**DATA FOR ANALYSIS:**

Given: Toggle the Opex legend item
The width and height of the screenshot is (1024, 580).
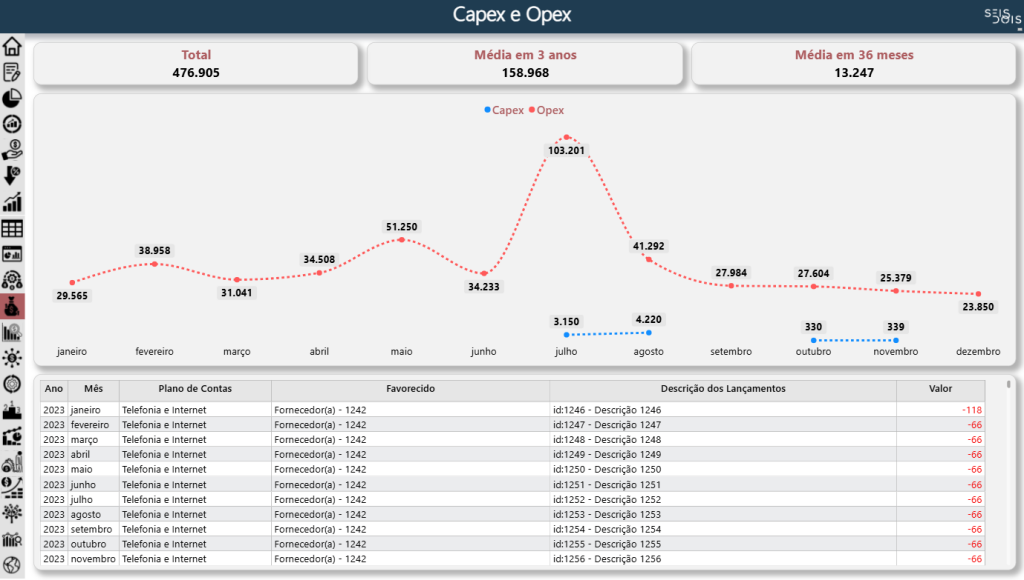Looking at the screenshot, I should (x=546, y=110).
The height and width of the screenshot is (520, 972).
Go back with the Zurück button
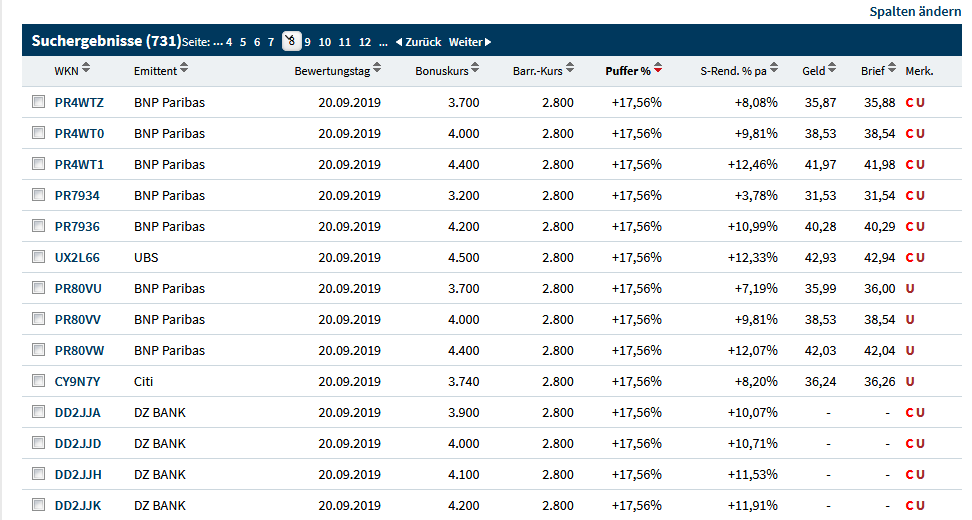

**WHAT TO PRODUCE:**
Retype the records verbatim, excluding each image they hold.

**OUTPUT OF THE EXERCISE:**
Given: Toggle the Opex legend item
The width and height of the screenshot is (1024, 580).
Looking at the screenshot, I should (x=546, y=110).
The height and width of the screenshot is (520, 972).
Go back with the Zurück button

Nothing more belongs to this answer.